From a French perspective, the guitar was considered a typical Spanish instrument, along with the castanets and the tambourine. A Spanish fashion, which could be observed in France from the middle of the 19th century, was triggered not least by the Empress Eugénie, who came from Spain. Accordingly, Spanish dancers and musicians appeared with great success on the Parisian stages, some of them delighting the audience with folkloristic performances, others excelling in the classical repertoire. While in 18th-century paintings, such as those of Antoine Watteau or Nicolas Lancret, the guitar can be seen being played by the common people, in the 19th century its reputation changed to that of a noble instrument. Pagans was known for singing Spanish songs, one of which he may be performing in the painting Lorenzo Pagans and Auguste de Gas, accompanying himself on the guitar.
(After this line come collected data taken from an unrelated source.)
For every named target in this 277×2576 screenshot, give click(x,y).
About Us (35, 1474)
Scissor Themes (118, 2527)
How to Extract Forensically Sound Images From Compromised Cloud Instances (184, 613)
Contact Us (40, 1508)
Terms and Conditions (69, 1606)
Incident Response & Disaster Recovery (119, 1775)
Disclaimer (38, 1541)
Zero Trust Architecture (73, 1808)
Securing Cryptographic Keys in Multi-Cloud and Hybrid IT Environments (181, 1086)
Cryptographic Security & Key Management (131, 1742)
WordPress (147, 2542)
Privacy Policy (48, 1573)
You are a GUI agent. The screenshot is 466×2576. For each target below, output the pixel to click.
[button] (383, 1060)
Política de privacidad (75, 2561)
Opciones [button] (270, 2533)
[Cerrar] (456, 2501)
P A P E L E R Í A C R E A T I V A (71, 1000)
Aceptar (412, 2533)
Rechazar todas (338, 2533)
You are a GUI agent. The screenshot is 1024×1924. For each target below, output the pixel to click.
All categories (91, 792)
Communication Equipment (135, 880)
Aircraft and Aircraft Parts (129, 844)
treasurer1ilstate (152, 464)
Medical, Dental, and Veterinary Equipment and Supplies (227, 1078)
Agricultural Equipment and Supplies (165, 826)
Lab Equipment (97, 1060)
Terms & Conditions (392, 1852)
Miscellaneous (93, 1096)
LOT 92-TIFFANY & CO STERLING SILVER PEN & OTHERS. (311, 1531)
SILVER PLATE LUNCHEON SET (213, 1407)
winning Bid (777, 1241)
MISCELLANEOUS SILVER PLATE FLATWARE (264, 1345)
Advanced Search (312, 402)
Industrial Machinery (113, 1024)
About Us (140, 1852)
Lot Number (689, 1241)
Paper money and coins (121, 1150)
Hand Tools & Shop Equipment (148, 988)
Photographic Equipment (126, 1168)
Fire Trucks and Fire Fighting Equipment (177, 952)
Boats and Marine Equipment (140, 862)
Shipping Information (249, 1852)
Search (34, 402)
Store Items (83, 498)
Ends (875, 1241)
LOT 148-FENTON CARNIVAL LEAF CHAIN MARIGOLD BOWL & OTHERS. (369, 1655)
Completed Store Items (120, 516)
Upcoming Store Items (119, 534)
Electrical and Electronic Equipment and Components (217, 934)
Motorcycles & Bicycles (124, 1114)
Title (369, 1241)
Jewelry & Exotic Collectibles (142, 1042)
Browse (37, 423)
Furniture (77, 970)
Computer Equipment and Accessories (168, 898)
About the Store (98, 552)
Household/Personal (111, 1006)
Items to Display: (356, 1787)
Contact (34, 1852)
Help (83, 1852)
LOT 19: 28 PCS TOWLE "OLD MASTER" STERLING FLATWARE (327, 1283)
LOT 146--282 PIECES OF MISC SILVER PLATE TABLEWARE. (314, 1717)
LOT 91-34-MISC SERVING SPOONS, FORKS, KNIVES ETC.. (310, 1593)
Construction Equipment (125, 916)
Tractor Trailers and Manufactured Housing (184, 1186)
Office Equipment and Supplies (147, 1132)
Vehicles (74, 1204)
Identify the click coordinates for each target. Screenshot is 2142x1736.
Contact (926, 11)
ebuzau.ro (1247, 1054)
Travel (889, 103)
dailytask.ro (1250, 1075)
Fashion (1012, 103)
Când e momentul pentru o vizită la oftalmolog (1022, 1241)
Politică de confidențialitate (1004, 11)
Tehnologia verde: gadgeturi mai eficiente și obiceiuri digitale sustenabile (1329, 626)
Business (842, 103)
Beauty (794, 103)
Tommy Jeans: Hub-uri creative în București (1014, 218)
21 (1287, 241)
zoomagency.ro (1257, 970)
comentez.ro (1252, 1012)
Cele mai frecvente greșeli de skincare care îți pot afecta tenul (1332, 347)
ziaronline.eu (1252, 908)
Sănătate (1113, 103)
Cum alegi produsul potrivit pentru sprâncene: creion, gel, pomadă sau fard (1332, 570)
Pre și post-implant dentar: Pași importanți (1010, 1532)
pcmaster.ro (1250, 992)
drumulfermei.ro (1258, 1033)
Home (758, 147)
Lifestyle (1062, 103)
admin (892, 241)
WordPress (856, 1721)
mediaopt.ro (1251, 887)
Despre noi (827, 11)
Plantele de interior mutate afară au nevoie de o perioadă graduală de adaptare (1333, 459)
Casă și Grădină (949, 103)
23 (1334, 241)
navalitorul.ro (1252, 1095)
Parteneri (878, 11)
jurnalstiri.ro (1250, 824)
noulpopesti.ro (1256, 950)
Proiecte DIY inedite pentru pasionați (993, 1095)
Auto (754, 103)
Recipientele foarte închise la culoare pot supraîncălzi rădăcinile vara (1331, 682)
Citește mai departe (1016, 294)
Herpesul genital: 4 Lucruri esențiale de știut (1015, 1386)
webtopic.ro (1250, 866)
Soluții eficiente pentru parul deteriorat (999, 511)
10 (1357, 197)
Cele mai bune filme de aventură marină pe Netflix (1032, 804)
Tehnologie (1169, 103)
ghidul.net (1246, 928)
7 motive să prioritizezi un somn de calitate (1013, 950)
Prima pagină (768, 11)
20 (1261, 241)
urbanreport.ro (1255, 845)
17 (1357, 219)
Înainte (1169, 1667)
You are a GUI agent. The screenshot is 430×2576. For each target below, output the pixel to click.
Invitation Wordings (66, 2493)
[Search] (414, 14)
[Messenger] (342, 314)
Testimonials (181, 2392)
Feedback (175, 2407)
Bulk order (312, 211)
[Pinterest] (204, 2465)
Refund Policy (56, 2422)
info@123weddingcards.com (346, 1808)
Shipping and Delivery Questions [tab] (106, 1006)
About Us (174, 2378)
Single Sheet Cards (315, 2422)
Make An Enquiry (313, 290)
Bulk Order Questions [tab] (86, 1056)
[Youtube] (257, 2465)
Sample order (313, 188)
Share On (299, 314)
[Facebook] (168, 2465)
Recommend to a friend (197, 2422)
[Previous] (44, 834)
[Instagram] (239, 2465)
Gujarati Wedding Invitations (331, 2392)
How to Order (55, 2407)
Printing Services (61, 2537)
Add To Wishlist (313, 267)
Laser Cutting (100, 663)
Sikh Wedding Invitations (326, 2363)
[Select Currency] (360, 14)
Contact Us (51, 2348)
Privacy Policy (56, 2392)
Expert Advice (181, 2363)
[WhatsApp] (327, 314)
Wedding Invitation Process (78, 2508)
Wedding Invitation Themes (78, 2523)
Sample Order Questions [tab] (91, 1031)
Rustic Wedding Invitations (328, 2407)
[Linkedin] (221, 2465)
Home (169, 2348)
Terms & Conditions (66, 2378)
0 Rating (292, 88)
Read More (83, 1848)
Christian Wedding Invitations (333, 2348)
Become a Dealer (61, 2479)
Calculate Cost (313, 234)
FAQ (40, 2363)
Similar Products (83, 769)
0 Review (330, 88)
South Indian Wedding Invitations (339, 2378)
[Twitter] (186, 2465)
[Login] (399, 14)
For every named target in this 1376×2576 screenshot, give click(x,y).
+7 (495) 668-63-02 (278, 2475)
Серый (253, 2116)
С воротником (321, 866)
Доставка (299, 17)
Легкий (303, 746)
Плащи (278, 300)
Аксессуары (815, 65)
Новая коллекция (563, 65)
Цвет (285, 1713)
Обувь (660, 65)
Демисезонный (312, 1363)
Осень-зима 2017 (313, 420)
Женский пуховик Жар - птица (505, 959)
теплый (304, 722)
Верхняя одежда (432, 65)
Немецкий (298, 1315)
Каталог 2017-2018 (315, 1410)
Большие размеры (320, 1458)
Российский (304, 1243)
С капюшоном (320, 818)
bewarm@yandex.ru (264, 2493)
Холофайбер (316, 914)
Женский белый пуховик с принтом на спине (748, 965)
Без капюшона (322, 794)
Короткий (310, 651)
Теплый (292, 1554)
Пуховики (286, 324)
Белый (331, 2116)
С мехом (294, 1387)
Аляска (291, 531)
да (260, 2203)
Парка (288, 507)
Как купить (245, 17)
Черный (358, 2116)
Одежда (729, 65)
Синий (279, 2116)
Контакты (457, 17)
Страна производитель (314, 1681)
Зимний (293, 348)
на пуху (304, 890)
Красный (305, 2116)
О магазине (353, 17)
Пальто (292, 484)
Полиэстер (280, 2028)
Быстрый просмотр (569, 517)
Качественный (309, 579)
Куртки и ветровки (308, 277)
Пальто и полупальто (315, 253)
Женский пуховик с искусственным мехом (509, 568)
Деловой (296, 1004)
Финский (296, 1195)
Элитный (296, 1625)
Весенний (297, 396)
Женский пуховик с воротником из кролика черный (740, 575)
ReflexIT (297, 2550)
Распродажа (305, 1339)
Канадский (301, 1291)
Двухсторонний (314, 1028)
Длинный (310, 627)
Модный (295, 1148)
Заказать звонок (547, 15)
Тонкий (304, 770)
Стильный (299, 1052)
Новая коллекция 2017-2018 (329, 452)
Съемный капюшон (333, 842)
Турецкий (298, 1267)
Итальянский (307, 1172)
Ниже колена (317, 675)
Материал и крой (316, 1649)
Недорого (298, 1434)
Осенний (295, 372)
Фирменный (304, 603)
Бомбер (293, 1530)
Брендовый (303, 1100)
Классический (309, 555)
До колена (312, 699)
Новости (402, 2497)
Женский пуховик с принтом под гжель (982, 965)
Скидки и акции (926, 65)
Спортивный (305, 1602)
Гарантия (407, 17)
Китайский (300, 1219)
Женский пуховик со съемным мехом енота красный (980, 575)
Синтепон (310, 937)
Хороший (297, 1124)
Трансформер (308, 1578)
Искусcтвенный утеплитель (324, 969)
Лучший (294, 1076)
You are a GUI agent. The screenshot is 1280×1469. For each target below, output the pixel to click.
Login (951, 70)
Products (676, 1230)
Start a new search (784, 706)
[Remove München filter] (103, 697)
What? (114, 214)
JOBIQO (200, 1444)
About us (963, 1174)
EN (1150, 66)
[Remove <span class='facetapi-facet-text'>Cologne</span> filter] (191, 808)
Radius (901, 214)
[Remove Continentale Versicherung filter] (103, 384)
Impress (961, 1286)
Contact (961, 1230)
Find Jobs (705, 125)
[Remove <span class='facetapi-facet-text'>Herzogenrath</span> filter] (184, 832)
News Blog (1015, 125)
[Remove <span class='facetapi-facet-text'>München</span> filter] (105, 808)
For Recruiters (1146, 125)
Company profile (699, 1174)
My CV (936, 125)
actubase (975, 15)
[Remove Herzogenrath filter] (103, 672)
He also played works from the classical repertoire in private salons, including pieces by Jean-Philippe Rameau, as the Goncourt brothers recalled.

== Origin ==
The painting Lorenzo Pagans and Auguste de Gas was in the possession of Edgar Degas until his death in 1917. He cherished the painting and kept it in his bedroom above his bed, where only a few friends saw it. The painting was inherited by the artist's brother, René de Gas. After his death, his daughter, Odette Nepveu-de Gas, inherited the painting. In 1933, the painting was donated to the Louvre by the Société des Amis du Louvre, with the help of the art critic Marcel Guérin and the patron David David-Weill. From 1947, the painting was exhibited at the Jeu de Paume in Paris and has been part of the Musée d'Orsay collection since 1986.